Transcribe exactly, leaving out pictures, the lines from the one that holds "Task: Click the Size column header" through the end of the data below, including both end lines and no others.

## [Collected data entries]
= = = =
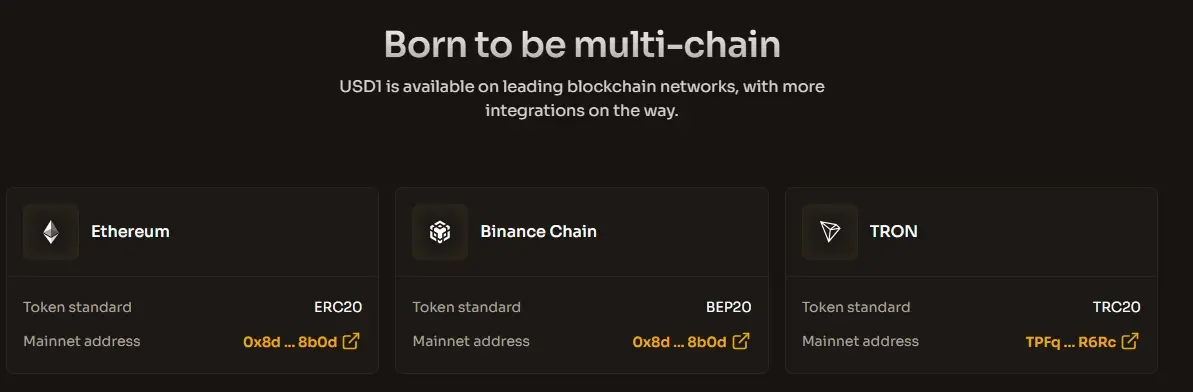Open external link icon for Binance address
Viewport: 1193px width, 392px height.
coord(740,341)
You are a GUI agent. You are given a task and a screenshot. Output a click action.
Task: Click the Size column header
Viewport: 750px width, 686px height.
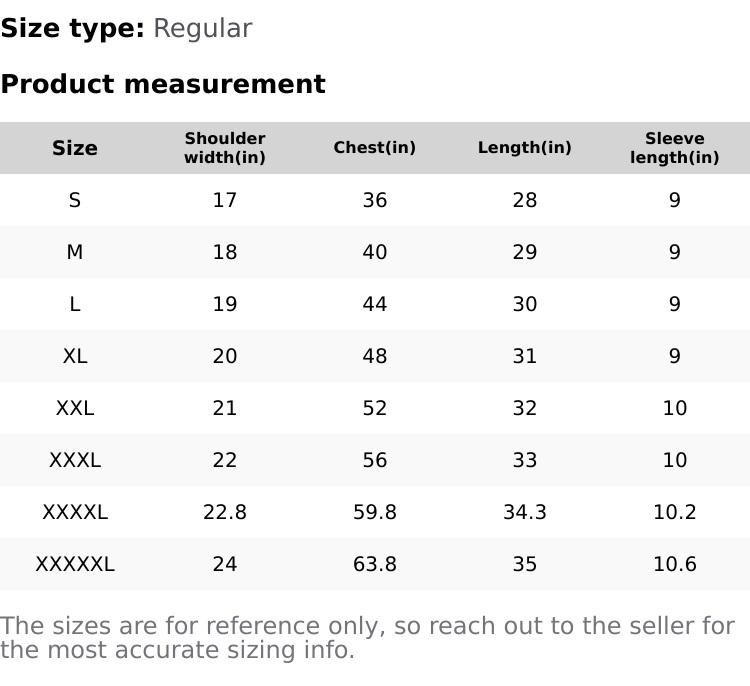75,148
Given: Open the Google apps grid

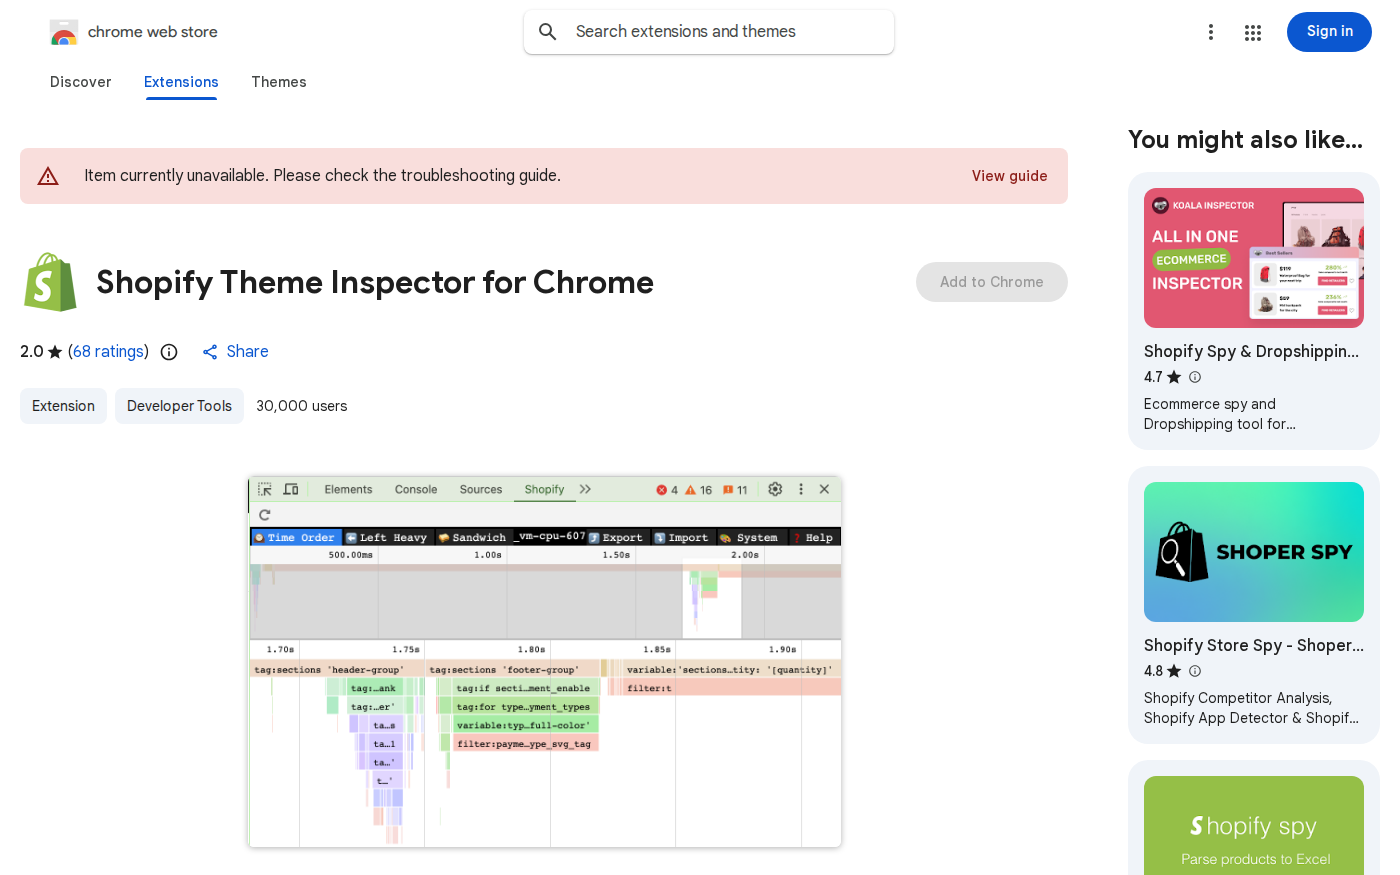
= = = =
## [SOLUTION]
Task: Click the Size column header
Viewport: 750px width, 686px height.
75,148
Given: Open the Google apps grid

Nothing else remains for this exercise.